= National Association of Private Nontraditional Schools and Colleges =

The National Association of Private Nontraditional Schools and Colleges (NAPNSC) was a United States educational accreditation agency, based in Grand Junction, Colorado, that was not recognized by the U.S. Department of Education or the Council for Higher Education Accreditation. NAPNSC specialized in the accreditation of higher education institutions that exclusively offer distance education programs.

== History ==
It was established in 1974, under the name National Association for Schools and Colleges, by educators associated with Western Colorado University, an institution in Grand Junction which has subsequently closed down. According to John Bear, although the organization continued to improve its standards and process, its applications for Department of Education recognition were turned down on multiple occasions. NAPNSC continued to seek recognition. Because the organization was not a recognized U.S. accreditor, students attending institutions that are accredited solely by NAPNSC are not eligible for Title IV student assistance funding (Pell Grants, Stafford Loans, etc.).

In September 2010, John Bear reported on his website that the organization "seem[ed] to have gone away". He noted that its website had not been updated in the previous three years and its telephone number was "no longer in service".

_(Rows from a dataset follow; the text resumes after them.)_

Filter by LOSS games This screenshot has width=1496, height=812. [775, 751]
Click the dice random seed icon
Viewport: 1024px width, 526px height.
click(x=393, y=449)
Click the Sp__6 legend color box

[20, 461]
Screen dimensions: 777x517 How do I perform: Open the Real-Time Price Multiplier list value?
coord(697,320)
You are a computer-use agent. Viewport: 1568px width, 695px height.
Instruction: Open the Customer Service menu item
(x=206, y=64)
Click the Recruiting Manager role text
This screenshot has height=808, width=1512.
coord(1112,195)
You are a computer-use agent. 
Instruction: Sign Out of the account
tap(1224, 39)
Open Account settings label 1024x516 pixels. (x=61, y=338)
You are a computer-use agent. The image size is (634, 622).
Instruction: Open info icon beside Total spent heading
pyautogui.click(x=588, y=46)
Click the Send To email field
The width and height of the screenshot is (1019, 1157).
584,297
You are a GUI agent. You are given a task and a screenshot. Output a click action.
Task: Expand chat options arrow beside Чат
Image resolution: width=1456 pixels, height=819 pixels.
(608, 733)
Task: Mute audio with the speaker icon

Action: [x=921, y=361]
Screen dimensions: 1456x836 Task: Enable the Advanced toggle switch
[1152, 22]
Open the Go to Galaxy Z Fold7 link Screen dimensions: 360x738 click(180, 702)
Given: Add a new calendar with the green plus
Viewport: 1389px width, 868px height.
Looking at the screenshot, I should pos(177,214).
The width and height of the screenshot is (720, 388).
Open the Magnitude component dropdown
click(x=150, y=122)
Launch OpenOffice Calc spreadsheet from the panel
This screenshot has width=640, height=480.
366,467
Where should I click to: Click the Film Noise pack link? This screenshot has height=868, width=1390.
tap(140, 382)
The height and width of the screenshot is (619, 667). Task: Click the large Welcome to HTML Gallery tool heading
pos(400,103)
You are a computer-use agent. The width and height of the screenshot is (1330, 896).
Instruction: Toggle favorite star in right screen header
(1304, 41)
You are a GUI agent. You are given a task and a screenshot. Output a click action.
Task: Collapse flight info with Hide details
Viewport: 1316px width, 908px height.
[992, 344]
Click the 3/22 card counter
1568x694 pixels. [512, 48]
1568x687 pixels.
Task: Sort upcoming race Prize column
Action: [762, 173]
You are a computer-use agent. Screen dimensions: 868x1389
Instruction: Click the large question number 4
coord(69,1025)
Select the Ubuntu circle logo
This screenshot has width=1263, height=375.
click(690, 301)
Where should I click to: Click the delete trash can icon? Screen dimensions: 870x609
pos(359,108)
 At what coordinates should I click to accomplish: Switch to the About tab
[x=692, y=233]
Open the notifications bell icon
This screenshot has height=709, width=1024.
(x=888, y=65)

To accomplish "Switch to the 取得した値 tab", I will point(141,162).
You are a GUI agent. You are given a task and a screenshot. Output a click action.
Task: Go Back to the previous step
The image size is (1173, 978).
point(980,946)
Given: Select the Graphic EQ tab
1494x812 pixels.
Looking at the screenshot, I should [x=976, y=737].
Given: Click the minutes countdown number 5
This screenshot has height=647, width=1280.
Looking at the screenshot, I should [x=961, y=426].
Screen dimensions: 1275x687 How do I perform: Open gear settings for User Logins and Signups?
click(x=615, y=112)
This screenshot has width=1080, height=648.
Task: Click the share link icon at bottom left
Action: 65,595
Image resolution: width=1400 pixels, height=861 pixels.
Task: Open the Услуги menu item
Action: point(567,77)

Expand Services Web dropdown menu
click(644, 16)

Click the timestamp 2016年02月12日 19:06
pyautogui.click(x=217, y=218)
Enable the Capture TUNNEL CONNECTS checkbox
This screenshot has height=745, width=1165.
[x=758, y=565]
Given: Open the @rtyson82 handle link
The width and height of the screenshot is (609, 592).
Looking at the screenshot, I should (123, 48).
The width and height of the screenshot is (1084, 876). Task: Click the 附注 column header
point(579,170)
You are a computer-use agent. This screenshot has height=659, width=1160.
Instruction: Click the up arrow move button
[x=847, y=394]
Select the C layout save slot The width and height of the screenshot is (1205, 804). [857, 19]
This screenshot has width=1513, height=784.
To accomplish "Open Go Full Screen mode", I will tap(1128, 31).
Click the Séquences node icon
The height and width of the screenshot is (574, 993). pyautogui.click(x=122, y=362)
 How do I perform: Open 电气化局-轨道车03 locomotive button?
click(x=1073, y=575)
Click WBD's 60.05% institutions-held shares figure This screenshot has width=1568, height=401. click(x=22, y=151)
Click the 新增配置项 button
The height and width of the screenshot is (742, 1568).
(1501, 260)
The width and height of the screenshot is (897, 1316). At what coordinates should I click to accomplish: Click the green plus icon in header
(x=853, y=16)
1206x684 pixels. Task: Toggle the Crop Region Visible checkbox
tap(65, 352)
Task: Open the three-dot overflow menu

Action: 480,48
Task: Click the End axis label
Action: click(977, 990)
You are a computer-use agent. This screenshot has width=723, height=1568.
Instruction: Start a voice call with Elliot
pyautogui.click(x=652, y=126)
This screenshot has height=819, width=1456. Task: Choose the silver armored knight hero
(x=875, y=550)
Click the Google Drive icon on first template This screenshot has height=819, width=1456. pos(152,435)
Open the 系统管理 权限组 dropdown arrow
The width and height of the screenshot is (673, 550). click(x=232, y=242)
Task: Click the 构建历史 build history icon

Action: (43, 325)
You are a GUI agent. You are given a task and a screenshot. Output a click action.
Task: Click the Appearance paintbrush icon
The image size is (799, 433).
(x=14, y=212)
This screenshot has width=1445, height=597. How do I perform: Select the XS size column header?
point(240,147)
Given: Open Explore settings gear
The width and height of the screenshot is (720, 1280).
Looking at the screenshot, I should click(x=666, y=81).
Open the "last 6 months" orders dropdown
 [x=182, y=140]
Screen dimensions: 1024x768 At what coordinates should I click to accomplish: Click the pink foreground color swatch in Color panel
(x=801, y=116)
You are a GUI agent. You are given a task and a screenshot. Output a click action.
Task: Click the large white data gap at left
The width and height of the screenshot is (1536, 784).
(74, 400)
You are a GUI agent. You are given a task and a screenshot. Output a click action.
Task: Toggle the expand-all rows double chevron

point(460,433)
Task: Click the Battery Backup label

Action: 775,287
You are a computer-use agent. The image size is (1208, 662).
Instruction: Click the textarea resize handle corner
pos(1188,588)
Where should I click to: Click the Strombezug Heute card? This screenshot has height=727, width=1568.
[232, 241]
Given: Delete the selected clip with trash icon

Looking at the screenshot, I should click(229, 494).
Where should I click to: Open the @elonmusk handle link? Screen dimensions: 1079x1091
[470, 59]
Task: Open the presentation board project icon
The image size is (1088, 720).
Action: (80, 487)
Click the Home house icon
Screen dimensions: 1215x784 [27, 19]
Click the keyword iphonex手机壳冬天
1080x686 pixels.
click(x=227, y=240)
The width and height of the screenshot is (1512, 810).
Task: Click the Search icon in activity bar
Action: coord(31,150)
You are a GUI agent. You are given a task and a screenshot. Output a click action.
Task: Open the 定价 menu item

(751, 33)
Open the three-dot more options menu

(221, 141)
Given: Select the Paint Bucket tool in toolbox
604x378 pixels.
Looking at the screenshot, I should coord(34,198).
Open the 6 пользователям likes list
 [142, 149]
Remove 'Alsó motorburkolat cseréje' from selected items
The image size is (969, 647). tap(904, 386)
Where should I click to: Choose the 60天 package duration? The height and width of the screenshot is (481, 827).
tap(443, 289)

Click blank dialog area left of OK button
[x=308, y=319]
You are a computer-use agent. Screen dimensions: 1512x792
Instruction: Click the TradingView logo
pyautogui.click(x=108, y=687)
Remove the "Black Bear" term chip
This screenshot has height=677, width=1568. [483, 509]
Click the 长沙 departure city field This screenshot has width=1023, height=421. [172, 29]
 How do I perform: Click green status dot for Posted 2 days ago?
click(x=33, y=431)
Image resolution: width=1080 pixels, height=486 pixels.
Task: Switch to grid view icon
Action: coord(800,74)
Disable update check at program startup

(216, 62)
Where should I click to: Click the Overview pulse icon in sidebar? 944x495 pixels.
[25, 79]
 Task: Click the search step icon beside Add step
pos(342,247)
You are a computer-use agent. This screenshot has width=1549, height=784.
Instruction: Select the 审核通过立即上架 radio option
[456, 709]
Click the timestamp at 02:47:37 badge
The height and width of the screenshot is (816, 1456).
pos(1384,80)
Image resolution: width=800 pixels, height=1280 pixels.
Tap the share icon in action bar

== Accredited institutions ==
As of November 2006, three institutions were listed as being accredited by NAPNSC. They were:
- Cook's Institute of Electronics Engineering, Jackson, Mississippi, accredited since 1989
- Trinity College of the Bible and Theological Seminary, Newburgh, Indiana, accredited since 1992
- Washington Institute for Graduate Studies, Washington School of Law, South Jordan, Utah (School intentionally severed ties to NAPNSC in 2007 as part of the due diligence of new owner and President, Robert Hanson, because NAPNSC was not recognized by USDOE or CHEA. School is currently pursuing accreditation through recognized agency.)